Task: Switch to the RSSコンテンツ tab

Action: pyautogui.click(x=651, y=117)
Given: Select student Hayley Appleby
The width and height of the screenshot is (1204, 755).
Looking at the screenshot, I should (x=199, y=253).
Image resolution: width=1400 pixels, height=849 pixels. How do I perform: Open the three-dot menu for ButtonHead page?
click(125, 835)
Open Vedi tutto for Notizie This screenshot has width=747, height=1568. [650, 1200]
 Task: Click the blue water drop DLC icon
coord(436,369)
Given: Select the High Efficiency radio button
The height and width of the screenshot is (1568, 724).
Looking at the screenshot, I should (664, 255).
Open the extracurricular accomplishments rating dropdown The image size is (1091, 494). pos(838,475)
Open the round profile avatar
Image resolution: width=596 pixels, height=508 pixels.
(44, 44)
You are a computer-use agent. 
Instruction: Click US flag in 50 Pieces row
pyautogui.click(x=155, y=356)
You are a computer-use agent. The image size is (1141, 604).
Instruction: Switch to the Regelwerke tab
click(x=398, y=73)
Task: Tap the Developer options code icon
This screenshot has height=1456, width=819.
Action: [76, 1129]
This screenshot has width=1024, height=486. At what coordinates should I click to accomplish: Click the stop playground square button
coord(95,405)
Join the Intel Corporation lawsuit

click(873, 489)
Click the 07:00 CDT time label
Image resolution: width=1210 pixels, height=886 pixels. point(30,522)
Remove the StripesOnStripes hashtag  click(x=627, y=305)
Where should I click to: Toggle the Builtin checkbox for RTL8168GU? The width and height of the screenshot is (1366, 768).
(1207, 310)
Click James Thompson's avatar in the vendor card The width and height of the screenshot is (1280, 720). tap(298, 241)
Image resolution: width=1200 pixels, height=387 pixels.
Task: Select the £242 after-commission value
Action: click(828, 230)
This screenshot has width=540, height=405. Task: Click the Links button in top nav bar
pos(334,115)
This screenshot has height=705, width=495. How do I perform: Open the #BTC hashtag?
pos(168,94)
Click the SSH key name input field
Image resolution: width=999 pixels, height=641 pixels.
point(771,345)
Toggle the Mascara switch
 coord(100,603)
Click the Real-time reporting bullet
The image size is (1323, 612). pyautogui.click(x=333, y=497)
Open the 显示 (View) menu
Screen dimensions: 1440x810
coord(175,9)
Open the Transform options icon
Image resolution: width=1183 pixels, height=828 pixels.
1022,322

----------

→ What the task requires:
Transcribe all entries exactly as they appear above.

→ Reply:
Task: Switch to the RSSコンテンツ tab

Action: pyautogui.click(x=651, y=117)
Given: Select student Hayley Appleby
The width and height of the screenshot is (1204, 755).
Looking at the screenshot, I should (x=199, y=253).
Image resolution: width=1400 pixels, height=849 pixels. How do I perform: Open the three-dot menu for ButtonHead page?
click(125, 835)
Open Vedi tutto for Notizie This screenshot has width=747, height=1568. [650, 1200]
 Task: Click the blue water drop DLC icon
coord(436,369)
Given: Select the High Efficiency radio button
The height and width of the screenshot is (1568, 724).
Looking at the screenshot, I should (664, 255).
Open the extracurricular accomplishments rating dropdown The image size is (1091, 494). pos(838,475)
Open the round profile avatar
Image resolution: width=596 pixels, height=508 pixels.
(44, 44)
You are a computer-use agent. 
Instruction: Click US flag in 50 Pieces row
pyautogui.click(x=155, y=356)
You are a computer-use agent. The image size is (1141, 604).
Instruction: Switch to the Regelwerke tab
click(x=398, y=73)
Task: Tap the Developer options code icon
This screenshot has height=1456, width=819.
Action: [76, 1129]
This screenshot has width=1024, height=486. At what coordinates should I click to accomplish: Click the stop playground square button
coord(95,405)
Join the Intel Corporation lawsuit

click(873, 489)
Click the 07:00 CDT time label
Image resolution: width=1210 pixels, height=886 pixels. point(30,522)
Remove the StripesOnStripes hashtag  click(x=627, y=305)
Where should I click to: Toggle the Builtin checkbox for RTL8168GU? The width and height of the screenshot is (1366, 768).
(1207, 310)
Click James Thompson's avatar in the vendor card The width and height of the screenshot is (1280, 720). tap(298, 241)
Image resolution: width=1200 pixels, height=387 pixels.
Task: Select the £242 after-commission value
Action: click(828, 230)
This screenshot has width=540, height=405. Task: Click the Links button in top nav bar
pos(334,115)
This screenshot has height=705, width=495. How do I perform: Open the #BTC hashtag?
pos(168,94)
Click the SSH key name input field
Image resolution: width=999 pixels, height=641 pixels.
point(771,345)
Toggle the Mascara switch
 coord(100,603)
Click the Real-time reporting bullet
The image size is (1323, 612). pyautogui.click(x=333, y=497)
Open the 显示 (View) menu
Screen dimensions: 1440x810
coord(175,9)
Open the Transform options icon
Image resolution: width=1183 pixels, height=828 pixels.
1022,322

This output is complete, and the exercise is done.